3. The Ninetails and Shiranui battles
Battles with characters having equal or opposite powers are expected to be awesome. What elevates these two battles as exceptionally badass is the invasion of your brush screen. Time is normally frozen when you’re using your brush screen. It’s a place of comfort and tranquility in the middle of a heated battle. When that peace is compromised, you get freaked out. It’s intense.
Heavily stylized artistry usually makes me hate culture. Not this time.
5. This Cosplay
Five things I was indifferent about:
I always cringe a bit when jiggle physics butt into otherwise family-friendly material. For ten years, I didn’t have my own room. For eight years after that, I had my own room but no lock. I was never dumb/horny enough to watch obviously risqué stuff when my parents were around. It’s the unexpected stuff that’d burn me.
I’m usually no fan of mini-games. It’s like ordering the chicken at a seafood restaurant. Who does that? You don’t go to a seafood restaurant to eat chicken, and you don’t play Okami to go fishing.
I’m giving the mini-games a neutral grade because I grew to like the digging game once the brush techniques got more involved. The brush techniques are the essence of Okami. This mini-game wisely took advantage of that.
The fishing game remained annoying, and don’t get me started on balls.
Part of this game’s idiot-proofing was to drop hints wherever possible. Your map got marked, you could visit the fortune teller, your menu screen listed all current quests, important dialogue was highlighted, and additional conversation was added if you screwed something up the first time. For the most part this was great. Most RPGs do a lousy job of guiding you through the game, thus forcing you to refer to a strategy guide in undeserved humiliation.
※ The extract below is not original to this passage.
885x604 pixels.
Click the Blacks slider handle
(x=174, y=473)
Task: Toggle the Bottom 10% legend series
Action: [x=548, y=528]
Why the indifferent grade then? The system backfired horribly at one point. Make that several points.
There’s a type of enemy whose weak points briefly appear on screen. You beat them by drawing dots where the weak points appeared. Simple enough? WRONG. What the game neglects to tell you is that you have to draw the points in the same order they appeared in. If you screw up, the game still doesn’t mention anything about the order; it just shoves the same useless admonitions in your face. After a while you begin to realize something’s wrong, but it’s Okami! How could you possibly need to run away to a strategy guide? So you keep fucking up until you coincidentally draw the dots in the right order.
4. Japanese Mythology
Naruto ruined it.
5. Sudden Drama
Random enemy dies. We’re supposed to be sad. I was not.
Final Grade: ++
Now that I’ve beaten Okami, it’s time to officially retire my 10-year-old PS2.
I’ll be deciding between the PS3 and Xbox 360 soon enough, but first, there’s a game I’ve been meaning to cross off my to-play list for a long time.